She was an arctic fox.  That alone made it worth the effort, but she was also a wealthy and _well-known_ arctic fox.  I saw her on ZNN yesterday, being interviewed about one of her novels.  I didn’t pay attention to the actual interview, but the novel in question was one of the few she wrote that wasn’t straight up porn.  Some kind of cop drama and now they’re making a movie of it. 

Asinine capitalist bullshit.  And that ridiculous vixen is making big bucks off it.  I’m the only one in Zootopia who still sees foxes for what they are.  But it doesn’t matter.  I’ll get mine.  I’ve spent the last three days researching.  I know where she’s staying, where she’s going, and what she looks like.  She’ll give me every dime she has on her and if she doesn’t…well, the city morgue needs _something_ to do.  Miss Kaine is a fox, and female to boot.  She’s a geek on top of that.  There’s no way she’ll be able to hurt a wolf like me. 

I lean against the wall of a closed shop along a quiet street between the Gilded Den Hotel and Ugbaja’s Native Cuisine.  I’ve eaten at Ugbaja’s, expensive, specializing in traditional Lion dishes.  One of the most expensive places in the city, so I’m not surprised that uppity vixen went there tonight.  I know she’ll be along this way at some point.

I hear her coming.  Her rough but feminine voice is easy to recognize, but it means she’s with someone.  I glance down the road toward her as I pinch out my cigarette and see she’s with a rabbit.  No problem then.  A rabbit is just as easy to handle as a fox.  Growl a little and they soil themselves in fear.

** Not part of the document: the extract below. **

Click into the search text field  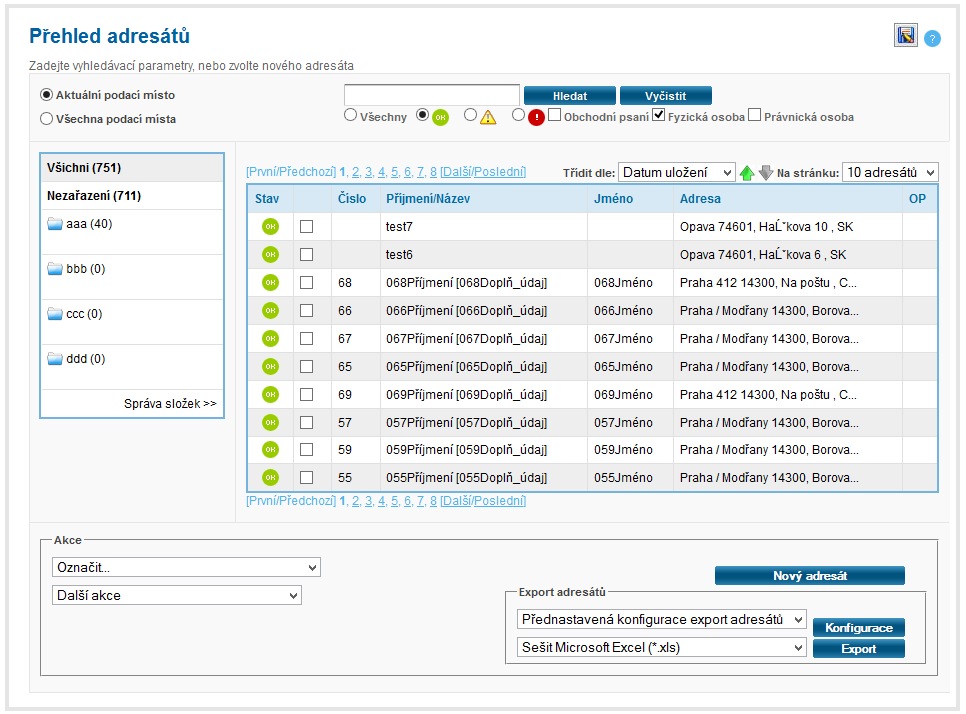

“Well, yeah,” the rabbit was saying, “it was certainly unusual.  But I kinda liked it, actually.”  The bunny was cute.  Feminine curves, violet eyes, white fur with black spots.  Three lines across her jaw and neck where the fur parted, claw scars so she’s no stranger to predation.

The vixen starts to respond, but I push myself off the wall and step in front of them, cutting her off.  I draw a pocket knife and flick it open, towering over the pair.  “You’ll give me whatever money you’re carrying, as well as your credit and debit cards,” I say with a growl in my voice, “or I’ll take it from you.”

The vixen’s breath catches and her eyes widen, but the bunny surprises me by glaring.  “I don’t think so,” she says.

I narrow my eyes.  “Run away home, bunny.  I’m taking your girlfriend.  You don’t have to get hurt.”

The bunny adjusts her stance and calmly palms a shiny curved object:  a knife of some kind.  “I said… _no_.”

I hesitate.  It’s not just her trained bearing, or the fox’s lack of fear, or the very deadly looking knife in the rabbit’s paw.  The whole situation gives me chills and I find myself not a little afraid.  I didn’t get where I am today by ignoring my intuition and so I take a step back, and then flee.  When faced with more deadly predators than oneself, flight is always the correct solution.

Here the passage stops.